We are an EOU (export oriented unit). Our items are not covered under SION (Standard Input Output Norms). The wastage is more than two per cent but we do not have any domestic sales, even of wastage. Are we still required to get the norms fixed?
As per CBEC
Circular no. 12/2008-Cu dated July 24, 2008, SION
should be applicable not only for waste cleared in the DTA on payment of duty but also for accounting of input consumption for manufacture of export products. For items having no SION, consumption of inputs shall be allowed subject to generation of waste, scrap and remnants up to two per cent of the input quantity. However, if any item in addition to those given in SION
is required as input or where generation of waste, scrap and remnants is beyond two per cent of the input quantity, consumption shall be allowed on the basis of self-declared norms for a period of three months till the jurisdictional Development Commissioner fixes ad hoc norms subject to an undertaking by the unit that the self-declared/ad hoc norms shall be adjusted in accordance with norms as finally fixed by the Norms Committee in DGFT for the unit. Further, a provision has also been made to consider such cases by the Board of Approval for an appropriate decision in case of difficulty in fixation of SION
by the Norms Committee.
We have placed an order for machinery from a German manufacturer. We want him to use one of the components made by a French manufacturer, whom we will pay separately. So, the invoice of the German manufacturer will not include the cost of that component. How will Customs handle this transaction, as the invoice of German manufacturer for the goods he ships will be only for what he charges us?

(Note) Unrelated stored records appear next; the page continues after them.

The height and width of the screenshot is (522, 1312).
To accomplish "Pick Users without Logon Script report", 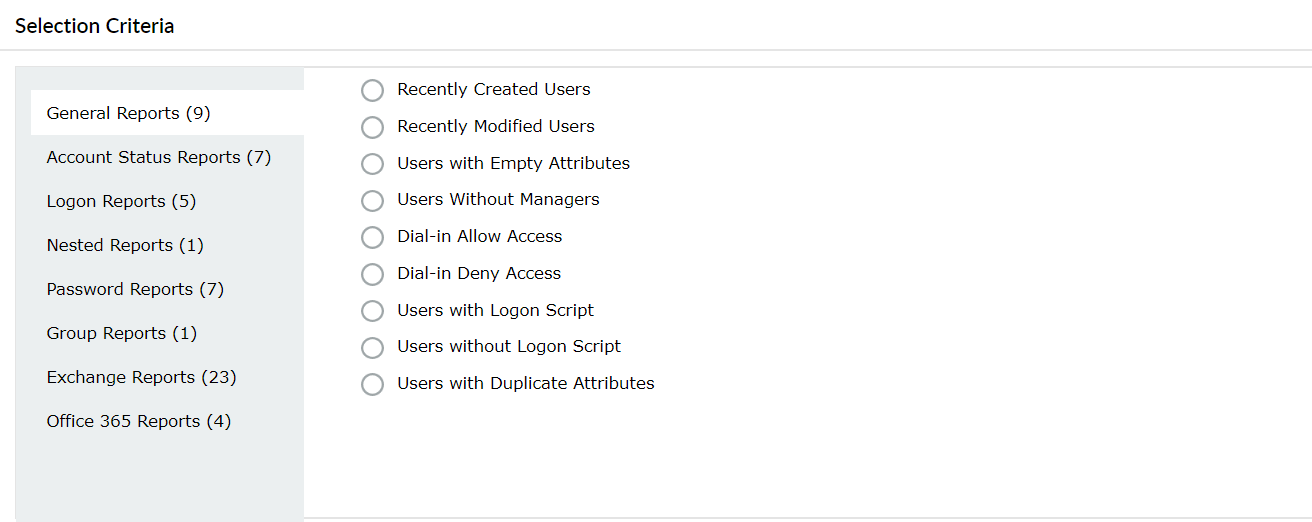I will pos(372,347).
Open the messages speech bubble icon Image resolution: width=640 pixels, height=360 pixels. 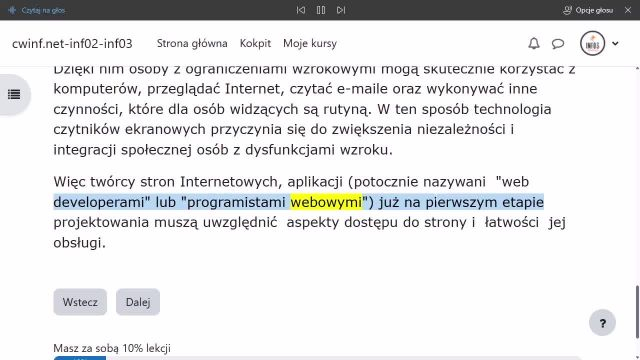[x=558, y=43]
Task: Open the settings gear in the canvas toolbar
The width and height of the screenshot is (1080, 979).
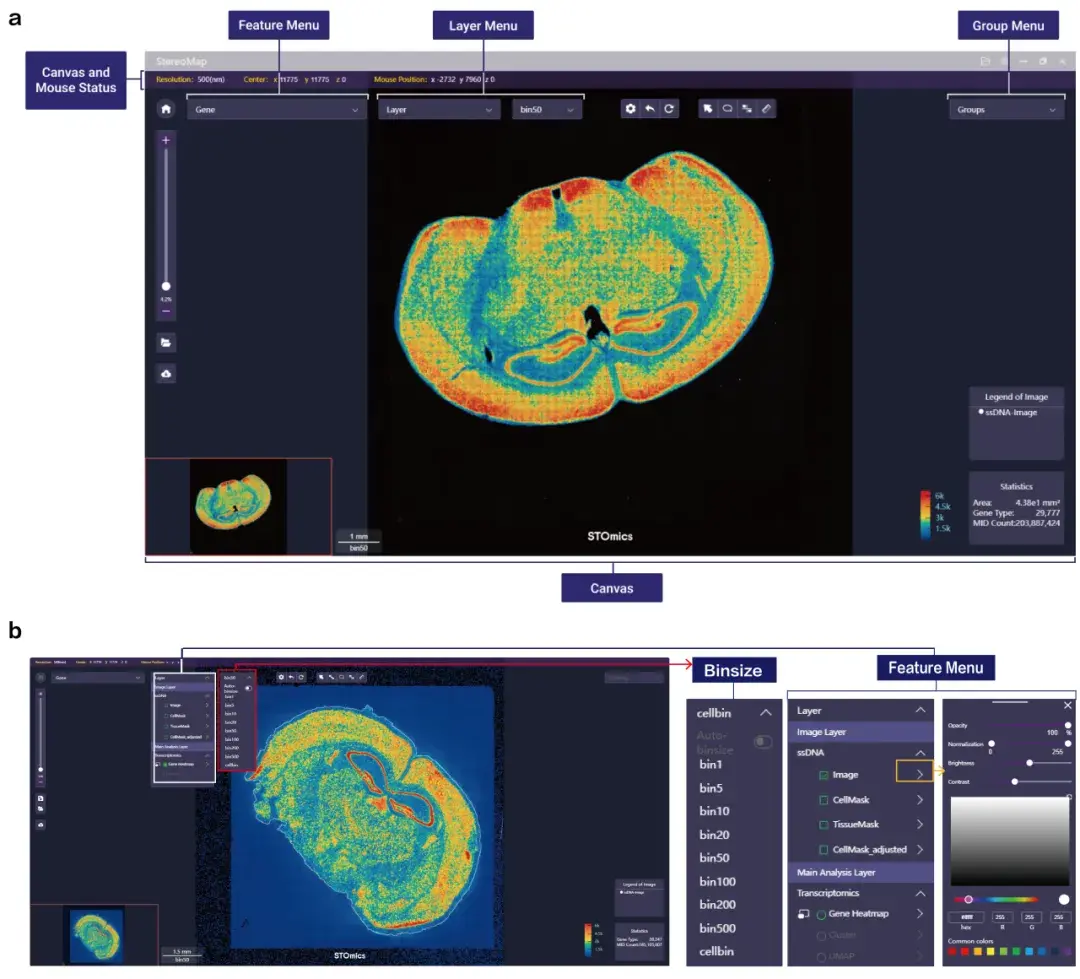Action: pyautogui.click(x=630, y=109)
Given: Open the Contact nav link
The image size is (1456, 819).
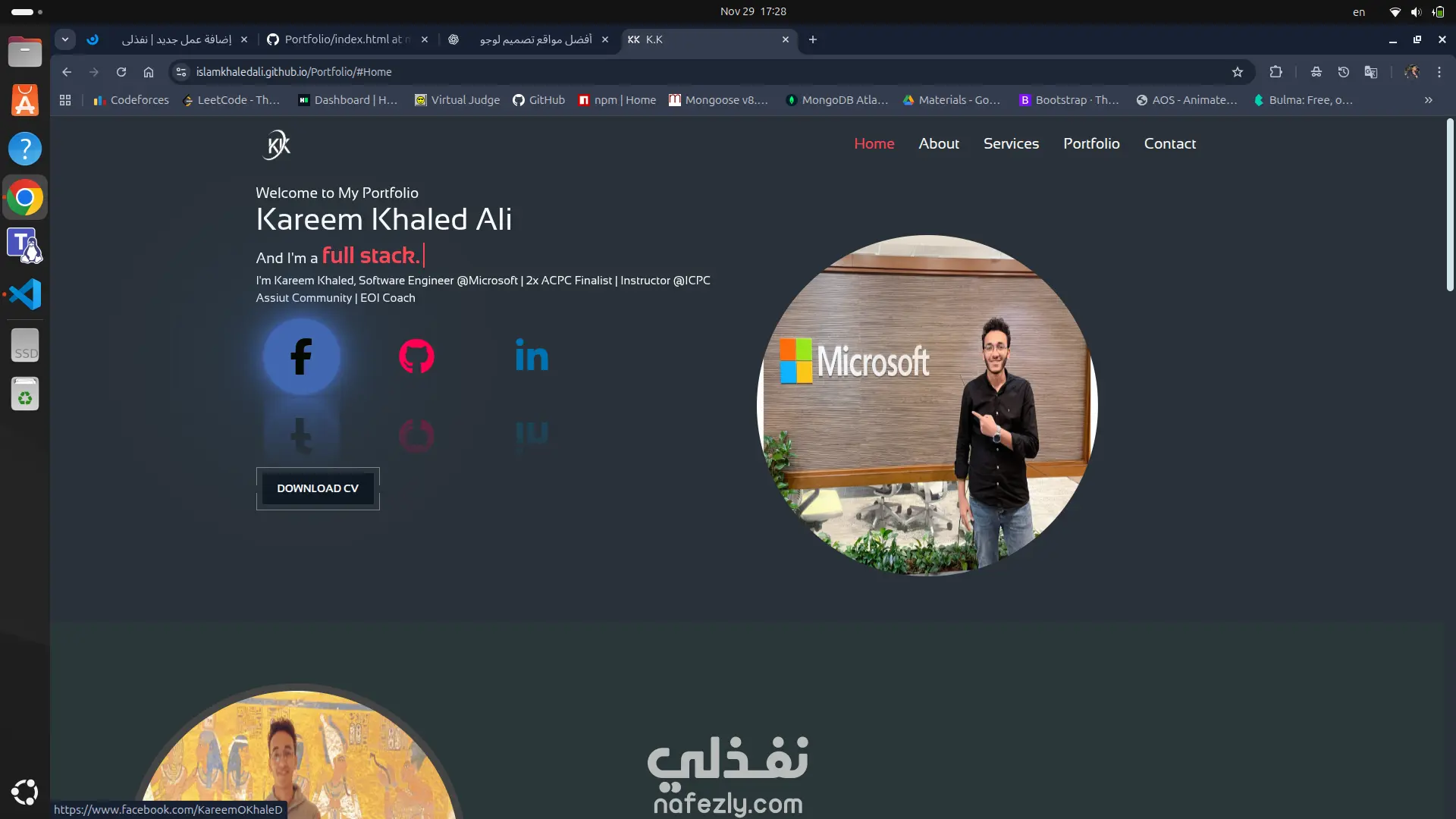Looking at the screenshot, I should 1169,143.
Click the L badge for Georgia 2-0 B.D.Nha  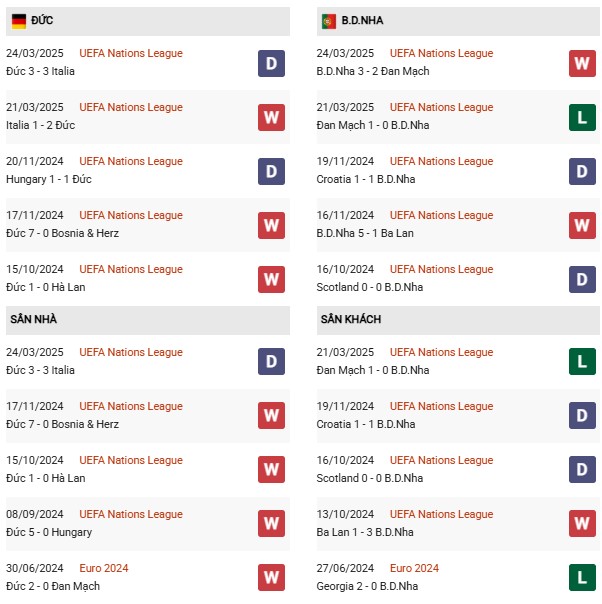582,577
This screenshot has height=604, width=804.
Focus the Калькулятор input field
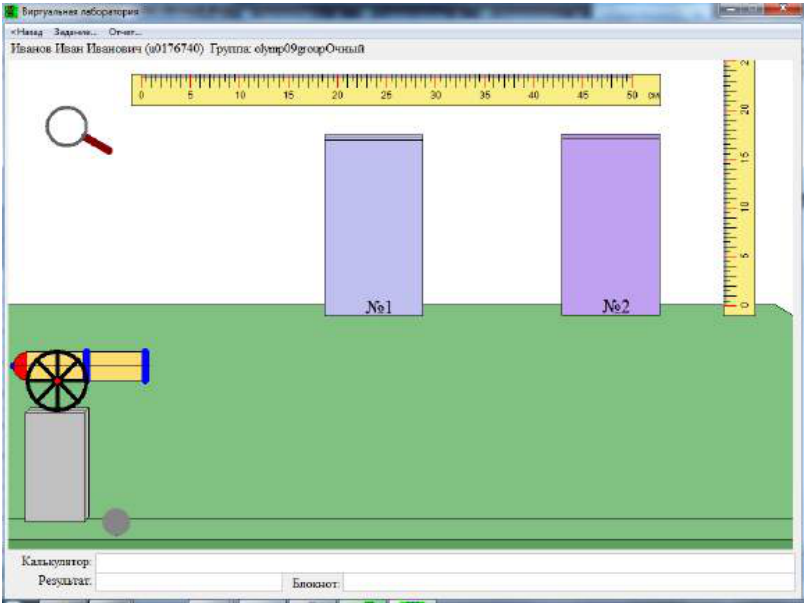[x=445, y=562]
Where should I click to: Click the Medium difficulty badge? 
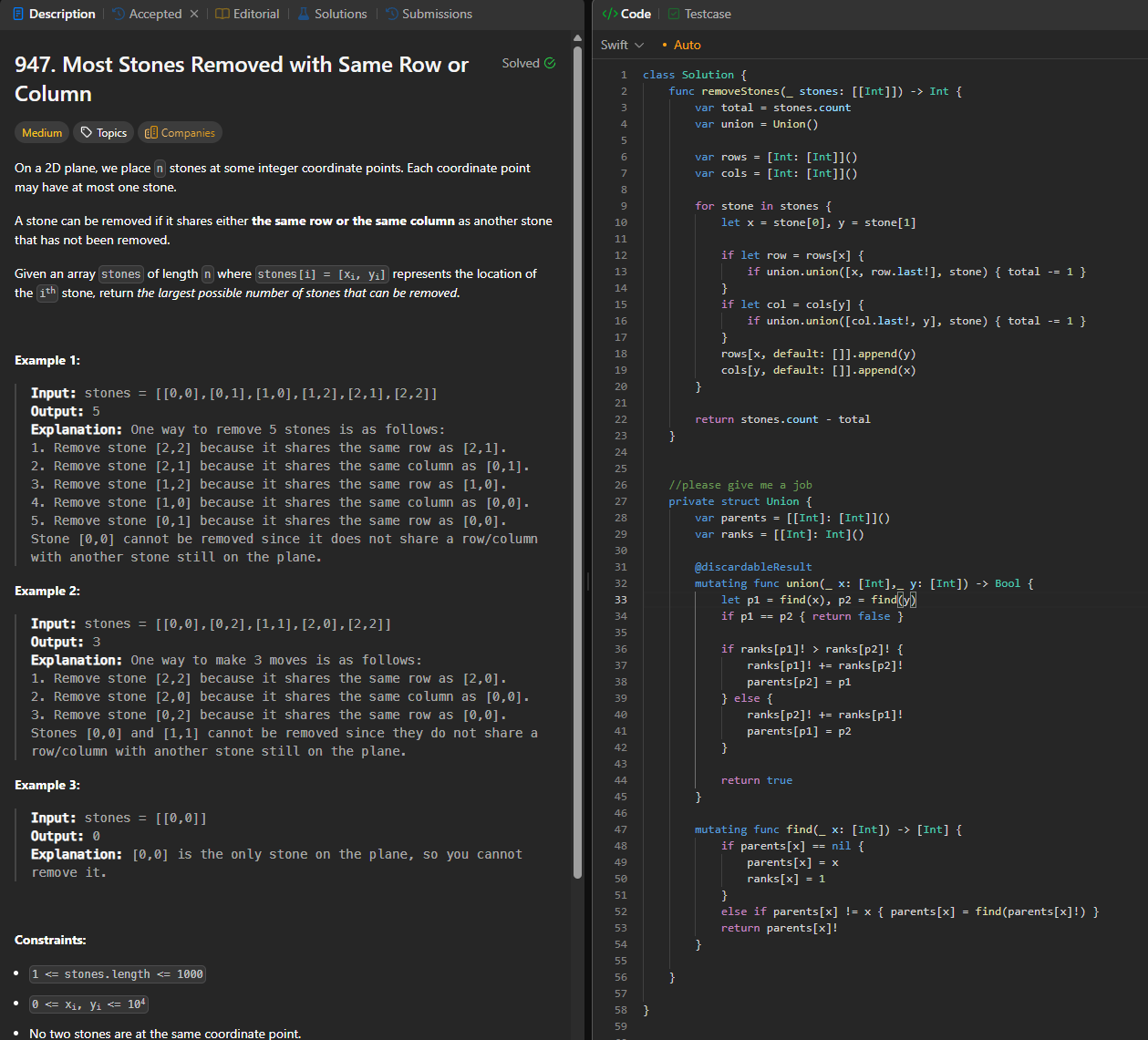42,133
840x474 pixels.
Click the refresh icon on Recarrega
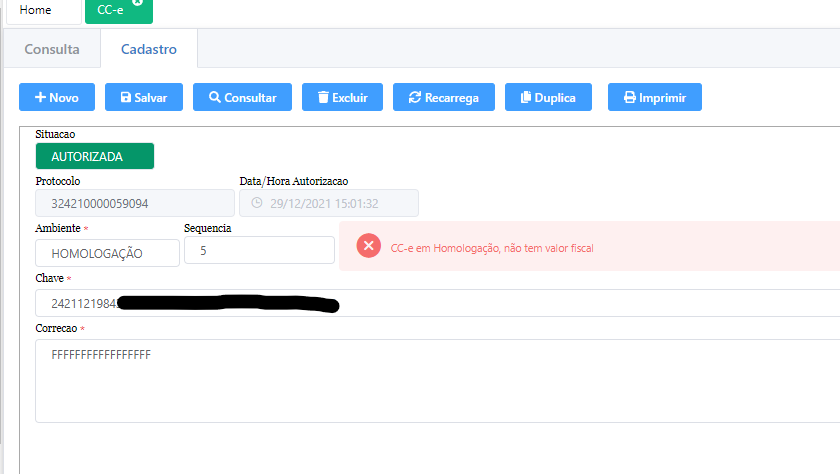coord(415,98)
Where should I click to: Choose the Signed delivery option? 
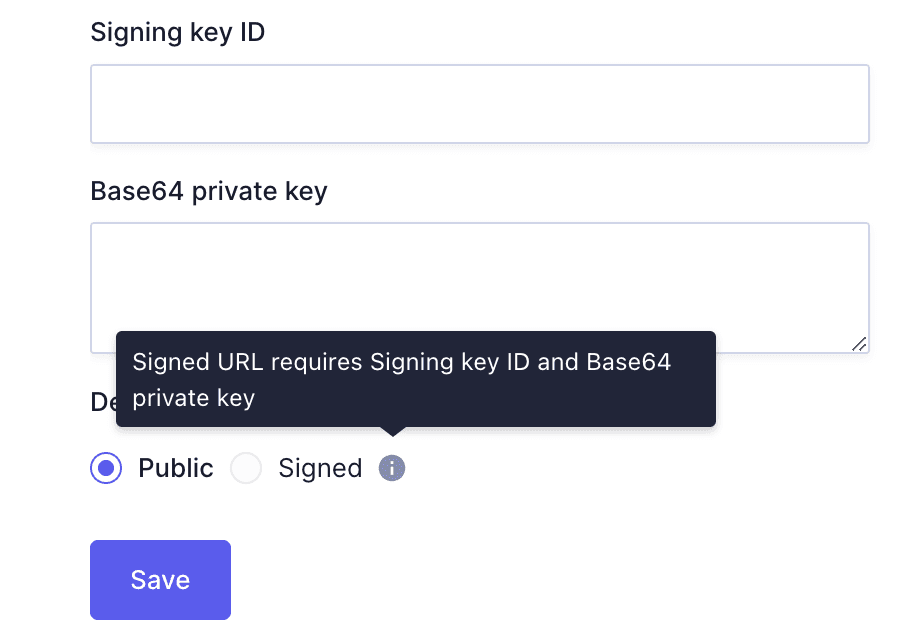[x=246, y=468]
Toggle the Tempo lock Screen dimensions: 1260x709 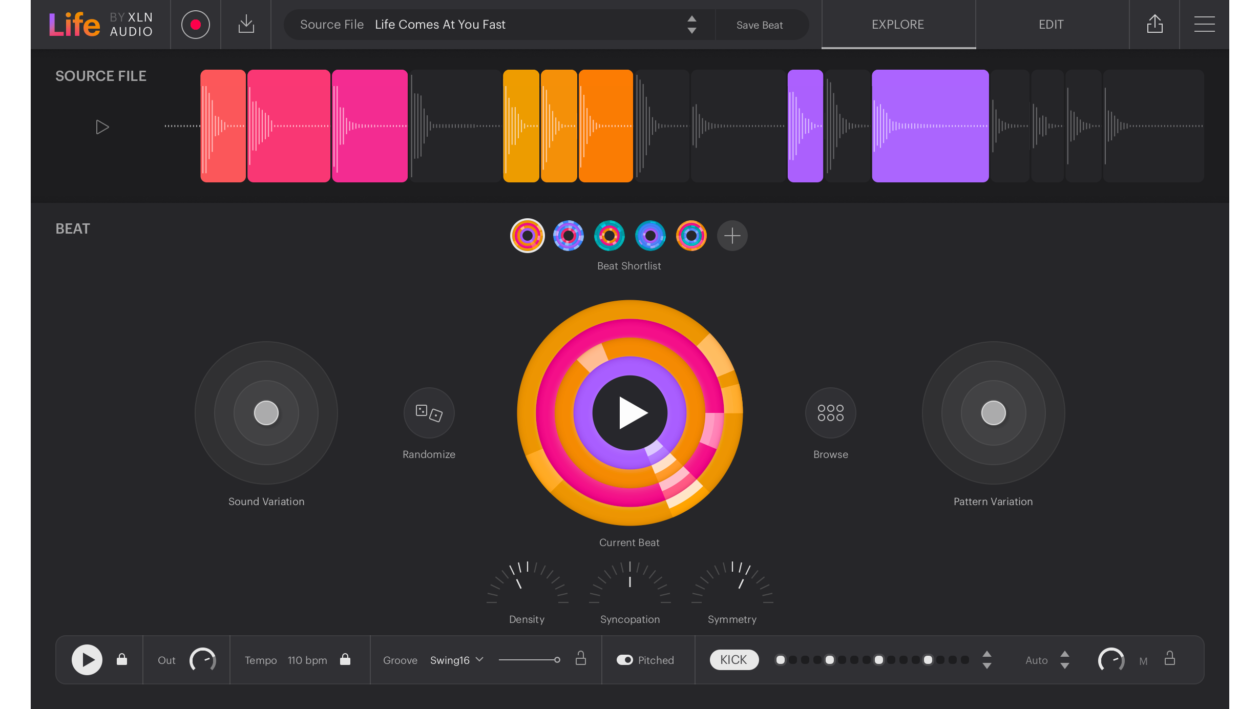click(345, 660)
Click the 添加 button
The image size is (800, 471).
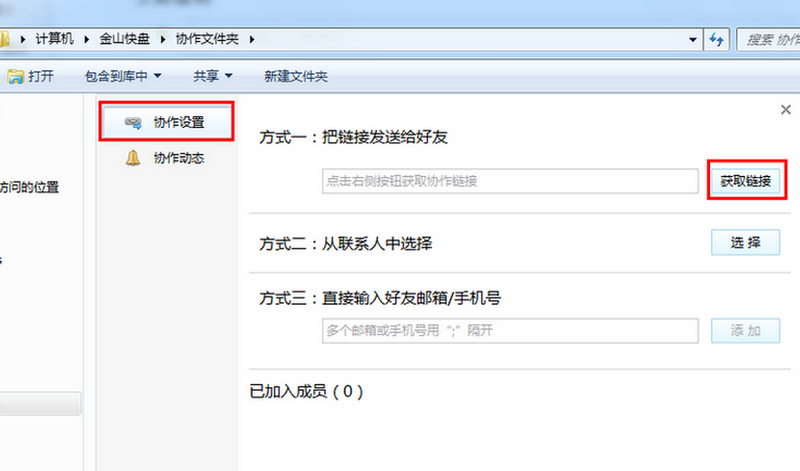tap(745, 331)
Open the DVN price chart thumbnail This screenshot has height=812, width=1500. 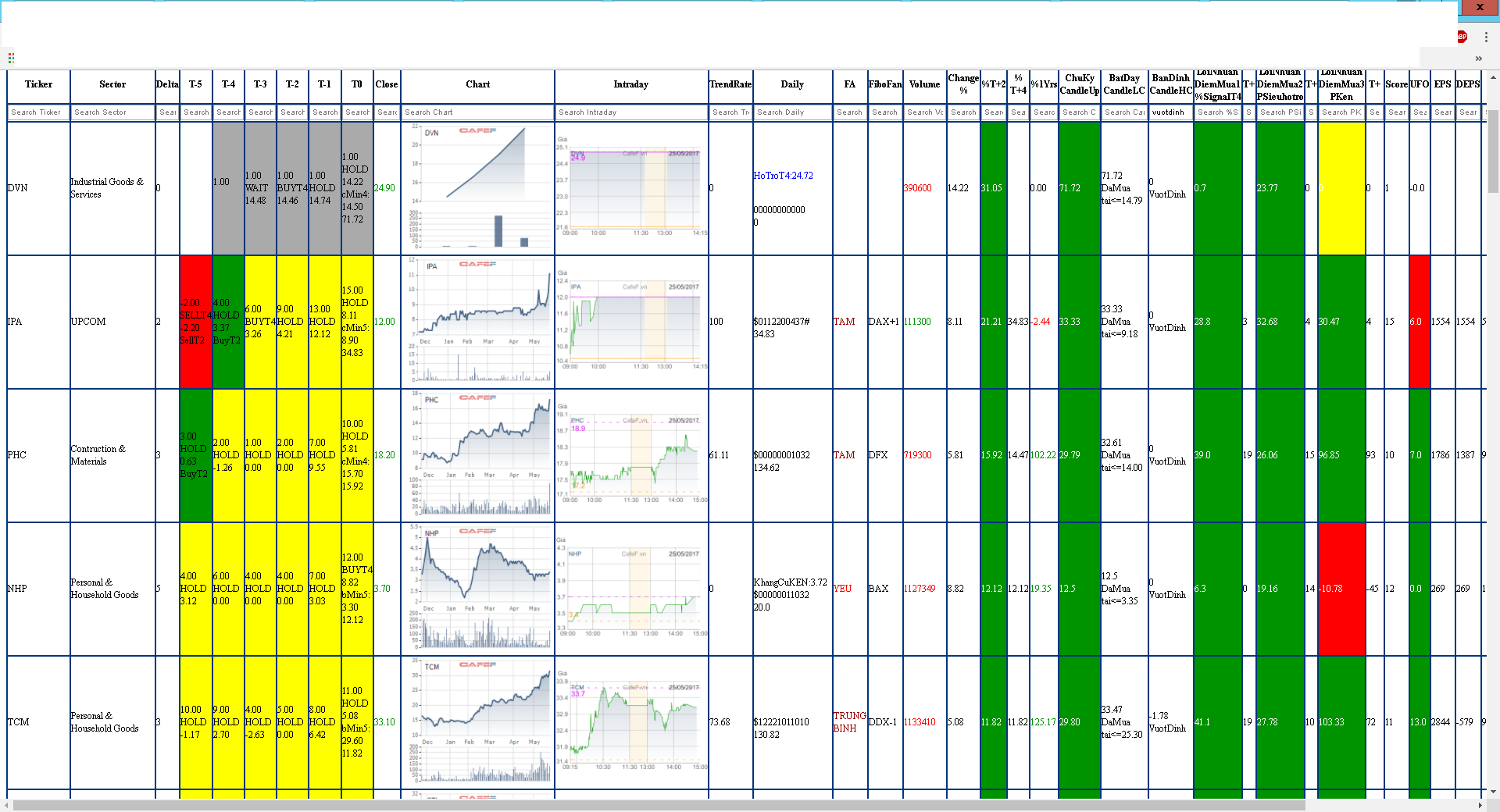tap(477, 188)
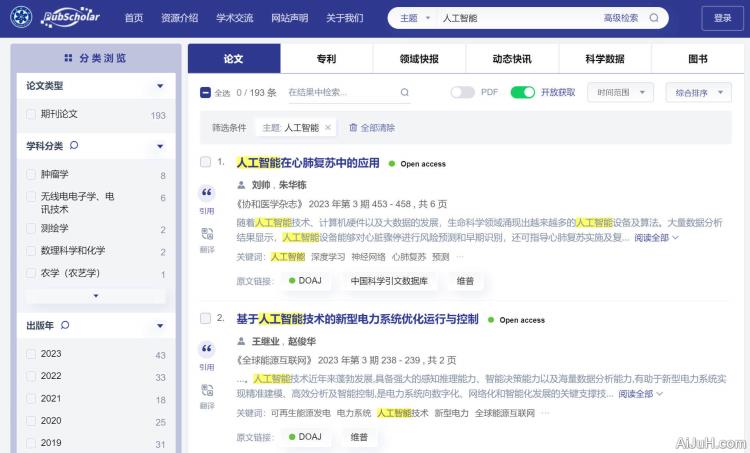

In terms of Rule 10(1)(e) of the Customs Valuation Rules, 2007, Customs will load any payments made as a condition of sale of the imported goods, by you to the French manufacturer, to satisfy an obligation of the supplier to the extent that such payments are not included in the invoice. So, you have to declare this payment in the declaration of value of the goods (known as GATT declaration) that you are required to furnish under Rule 11 of the said Rules.
We book orders for foreign companies in India and get commissions in foreign currency. We pay GST at 18 per cent, as the place of supply of our intermediary service is in India. How do we report this transaction?
You may report it in Table 5 or 7 of GSTR-1 return, depending on your invoice value.
Under the EPCG scheme, we had an option to pay additional customs duty (CVD) in cash and take up the export obligation only on the basis of the basic customs duty saved, provided no Cenvat Credit of the CVD was taken (Para 5.01 (e) of FTP). Is a similar provision available in the GST regime?
No. That Para 5.01 (e) was also deleted through notification 33/2017 dated October 13,2017.